■ **WHAT TO DO**: Would you return every entry, exactly as it is written?

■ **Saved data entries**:

Segment Open

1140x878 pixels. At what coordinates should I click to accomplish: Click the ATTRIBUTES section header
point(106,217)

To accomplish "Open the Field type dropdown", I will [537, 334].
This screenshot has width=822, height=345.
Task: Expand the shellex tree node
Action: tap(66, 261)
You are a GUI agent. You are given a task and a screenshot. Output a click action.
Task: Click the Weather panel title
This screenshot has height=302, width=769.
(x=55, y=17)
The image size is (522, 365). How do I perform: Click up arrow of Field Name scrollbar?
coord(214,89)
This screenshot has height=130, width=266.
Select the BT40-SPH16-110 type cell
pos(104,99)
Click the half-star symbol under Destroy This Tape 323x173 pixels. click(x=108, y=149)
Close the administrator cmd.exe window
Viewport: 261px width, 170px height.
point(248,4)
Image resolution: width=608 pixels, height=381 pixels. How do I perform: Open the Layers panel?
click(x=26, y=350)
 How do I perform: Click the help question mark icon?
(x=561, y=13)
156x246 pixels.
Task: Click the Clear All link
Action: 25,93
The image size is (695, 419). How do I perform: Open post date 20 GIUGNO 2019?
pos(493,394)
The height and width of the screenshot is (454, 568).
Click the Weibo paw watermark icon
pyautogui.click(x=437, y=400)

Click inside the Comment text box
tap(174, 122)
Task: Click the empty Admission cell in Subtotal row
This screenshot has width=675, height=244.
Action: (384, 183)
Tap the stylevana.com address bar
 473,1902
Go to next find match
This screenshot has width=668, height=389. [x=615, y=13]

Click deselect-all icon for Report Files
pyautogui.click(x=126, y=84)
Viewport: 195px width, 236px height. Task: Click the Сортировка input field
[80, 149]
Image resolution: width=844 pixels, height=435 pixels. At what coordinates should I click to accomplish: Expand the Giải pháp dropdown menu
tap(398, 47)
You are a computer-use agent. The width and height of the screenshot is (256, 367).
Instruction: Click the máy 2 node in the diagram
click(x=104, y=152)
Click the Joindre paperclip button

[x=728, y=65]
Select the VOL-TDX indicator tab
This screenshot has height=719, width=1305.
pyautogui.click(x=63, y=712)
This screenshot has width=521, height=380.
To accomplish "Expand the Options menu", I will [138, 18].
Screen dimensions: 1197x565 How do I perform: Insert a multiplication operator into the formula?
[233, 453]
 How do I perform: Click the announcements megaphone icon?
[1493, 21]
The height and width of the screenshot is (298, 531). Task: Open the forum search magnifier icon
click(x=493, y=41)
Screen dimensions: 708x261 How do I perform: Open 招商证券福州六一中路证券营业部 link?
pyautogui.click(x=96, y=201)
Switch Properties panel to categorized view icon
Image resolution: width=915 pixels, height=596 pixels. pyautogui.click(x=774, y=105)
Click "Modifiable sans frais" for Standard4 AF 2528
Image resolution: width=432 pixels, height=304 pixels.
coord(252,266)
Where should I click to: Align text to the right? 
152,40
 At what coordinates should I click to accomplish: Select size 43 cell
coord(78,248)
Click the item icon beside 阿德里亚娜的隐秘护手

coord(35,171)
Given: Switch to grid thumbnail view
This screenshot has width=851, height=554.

Segment Closed

■ **SOLUTION FOR THIS PROBLEM**:
1140x878 pixels. At what coordinates should I click to accomplish: Click the ATTRIBUTES section header
point(106,217)

To accomplish "Open the Field type dropdown", I will [537, 334].
This screenshot has width=822, height=345.
Task: Expand the shellex tree node
Action: tap(66, 261)
You are a GUI agent. You are given a task and a screenshot. Output a click action.
Task: Click the Weather panel title
This screenshot has height=302, width=769.
(x=55, y=17)
The image size is (522, 365). How do I perform: Click up arrow of Field Name scrollbar?
coord(214,89)
This screenshot has height=130, width=266.
Select the BT40-SPH16-110 type cell
pos(104,99)
Click the half-star symbol under Destroy This Tape 323x173 pixels. click(x=108, y=149)
Close the administrator cmd.exe window
Viewport: 261px width, 170px height.
point(248,4)
Image resolution: width=608 pixels, height=381 pixels. How do I perform: Open the Layers panel?
click(x=26, y=350)
 How do I perform: Click the help question mark icon?
(x=561, y=13)
156x246 pixels.
Task: Click the Clear All link
Action: 25,93
The image size is (695, 419). How do I perform: Open post date 20 GIUGNO 2019?
pos(493,394)
The height and width of the screenshot is (454, 568).
Click the Weibo paw watermark icon
pyautogui.click(x=437, y=400)

Click inside the Comment text box
tap(174, 122)
Task: Click the empty Admission cell in Subtotal row
This screenshot has width=675, height=244.
Action: (384, 183)
Tap the stylevana.com address bar
 473,1902
Go to next find match
This screenshot has width=668, height=389. [x=615, y=13]

Click deselect-all icon for Report Files
pyautogui.click(x=126, y=84)
Viewport: 195px width, 236px height. Task: Click the Сортировка input field
[80, 149]
Image resolution: width=844 pixels, height=435 pixels. At what coordinates should I click to accomplish: Expand the Giải pháp dropdown menu
tap(398, 47)
You are a computer-use agent. The width and height of the screenshot is (256, 367).
Instruction: Click the máy 2 node in the diagram
click(x=104, y=152)
Click the Joindre paperclip button

[x=728, y=65]
Select the VOL-TDX indicator tab
This screenshot has height=719, width=1305.
pyautogui.click(x=63, y=712)
This screenshot has width=521, height=380.
To accomplish "Expand the Options menu", I will [138, 18].
Screen dimensions: 1197x565 How do I perform: Insert a multiplication operator into the formula?
[233, 453]
 How do I perform: Click the announcements megaphone icon?
[1493, 21]
The height and width of the screenshot is (298, 531). Task: Open the forum search magnifier icon
click(x=493, y=41)
Screen dimensions: 708x261 How do I perform: Open 招商证券福州六一中路证券营业部 link?
pyautogui.click(x=96, y=201)
Switch Properties panel to categorized view icon
Image resolution: width=915 pixels, height=596 pixels. pyautogui.click(x=774, y=105)
Click "Modifiable sans frais" for Standard4 AF 2528
Image resolution: width=432 pixels, height=304 pixels.
coord(252,266)
Where should I click to: Align text to the right? 
152,40
 At what coordinates should I click to accomplish: Select size 43 cell
coord(78,248)
Click the item icon beside 阿德里亚娜的隐秘护手

coord(35,171)
Given: Switch to grid thumbnail view
This screenshot has width=851, height=554.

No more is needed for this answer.